(Brief)
What lines in the entries below contain the word "Howard"? Copy all of them.

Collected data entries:
* * * *

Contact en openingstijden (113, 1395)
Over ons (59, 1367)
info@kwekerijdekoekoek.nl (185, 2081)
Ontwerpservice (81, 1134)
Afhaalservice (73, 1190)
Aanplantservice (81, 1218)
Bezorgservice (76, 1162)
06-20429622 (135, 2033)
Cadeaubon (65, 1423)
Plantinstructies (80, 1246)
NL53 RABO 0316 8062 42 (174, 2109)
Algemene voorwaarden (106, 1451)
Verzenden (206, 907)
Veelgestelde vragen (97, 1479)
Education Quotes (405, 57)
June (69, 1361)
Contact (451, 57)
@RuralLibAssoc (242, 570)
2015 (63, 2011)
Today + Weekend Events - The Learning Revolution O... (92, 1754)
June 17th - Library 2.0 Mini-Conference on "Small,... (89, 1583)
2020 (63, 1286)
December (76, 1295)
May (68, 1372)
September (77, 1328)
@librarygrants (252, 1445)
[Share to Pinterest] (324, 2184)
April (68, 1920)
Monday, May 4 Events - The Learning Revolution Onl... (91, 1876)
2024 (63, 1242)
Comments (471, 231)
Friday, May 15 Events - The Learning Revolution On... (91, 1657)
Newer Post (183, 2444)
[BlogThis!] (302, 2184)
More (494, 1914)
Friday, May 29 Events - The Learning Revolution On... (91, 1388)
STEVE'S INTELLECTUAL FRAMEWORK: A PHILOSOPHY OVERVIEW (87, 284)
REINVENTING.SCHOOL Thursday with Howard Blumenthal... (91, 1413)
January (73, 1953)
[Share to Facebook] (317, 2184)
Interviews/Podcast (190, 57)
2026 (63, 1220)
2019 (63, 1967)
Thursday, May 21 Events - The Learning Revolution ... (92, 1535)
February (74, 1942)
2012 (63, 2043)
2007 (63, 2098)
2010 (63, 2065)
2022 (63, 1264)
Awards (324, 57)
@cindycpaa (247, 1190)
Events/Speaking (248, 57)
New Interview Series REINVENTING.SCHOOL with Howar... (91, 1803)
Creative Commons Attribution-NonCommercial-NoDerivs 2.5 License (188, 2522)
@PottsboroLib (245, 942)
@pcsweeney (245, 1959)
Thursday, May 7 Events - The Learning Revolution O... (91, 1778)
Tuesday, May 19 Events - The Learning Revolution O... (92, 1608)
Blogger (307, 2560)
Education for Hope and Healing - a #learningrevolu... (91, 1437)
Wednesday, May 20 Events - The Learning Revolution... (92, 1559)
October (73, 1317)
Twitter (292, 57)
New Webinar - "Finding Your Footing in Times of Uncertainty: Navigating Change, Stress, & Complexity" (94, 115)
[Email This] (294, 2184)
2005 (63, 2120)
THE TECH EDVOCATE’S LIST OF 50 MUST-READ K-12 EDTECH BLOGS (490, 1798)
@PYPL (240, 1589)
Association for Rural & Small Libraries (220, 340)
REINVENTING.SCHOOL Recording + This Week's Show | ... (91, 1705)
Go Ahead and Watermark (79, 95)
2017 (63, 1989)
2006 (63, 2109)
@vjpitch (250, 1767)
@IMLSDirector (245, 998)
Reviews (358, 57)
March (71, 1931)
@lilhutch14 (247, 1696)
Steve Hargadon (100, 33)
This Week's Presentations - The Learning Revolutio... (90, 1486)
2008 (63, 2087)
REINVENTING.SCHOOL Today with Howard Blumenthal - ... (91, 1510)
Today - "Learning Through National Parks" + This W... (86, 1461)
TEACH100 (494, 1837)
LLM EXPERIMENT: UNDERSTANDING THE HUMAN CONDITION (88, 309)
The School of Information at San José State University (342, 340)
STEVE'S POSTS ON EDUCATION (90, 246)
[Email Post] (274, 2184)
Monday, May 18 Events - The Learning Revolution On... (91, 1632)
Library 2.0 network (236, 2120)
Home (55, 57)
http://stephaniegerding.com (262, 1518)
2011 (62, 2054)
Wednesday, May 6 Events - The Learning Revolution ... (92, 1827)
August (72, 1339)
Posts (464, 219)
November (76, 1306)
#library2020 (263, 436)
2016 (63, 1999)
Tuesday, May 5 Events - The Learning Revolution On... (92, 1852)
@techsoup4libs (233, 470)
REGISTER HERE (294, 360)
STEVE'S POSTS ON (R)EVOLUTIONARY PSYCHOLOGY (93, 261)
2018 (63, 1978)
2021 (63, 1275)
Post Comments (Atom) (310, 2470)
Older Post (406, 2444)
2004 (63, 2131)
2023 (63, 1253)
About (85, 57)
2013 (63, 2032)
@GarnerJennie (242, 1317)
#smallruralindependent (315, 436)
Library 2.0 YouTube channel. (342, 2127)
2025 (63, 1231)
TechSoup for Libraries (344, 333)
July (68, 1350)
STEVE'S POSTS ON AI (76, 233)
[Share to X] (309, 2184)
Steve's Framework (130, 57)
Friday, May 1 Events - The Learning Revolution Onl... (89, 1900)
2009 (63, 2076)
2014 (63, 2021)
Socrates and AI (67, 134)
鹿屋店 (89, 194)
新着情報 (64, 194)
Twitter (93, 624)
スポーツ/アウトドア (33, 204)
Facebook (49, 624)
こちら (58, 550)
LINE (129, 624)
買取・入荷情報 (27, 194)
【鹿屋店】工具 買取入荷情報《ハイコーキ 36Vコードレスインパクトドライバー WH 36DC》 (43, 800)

* * * *

(Solution for this problem)
REINVENTING.SCHOOL Thursday with Howard Blumenthal... (91, 1413)
REINVENTING.SCHOOL Today with Howard Blumenthal - ... (91, 1510)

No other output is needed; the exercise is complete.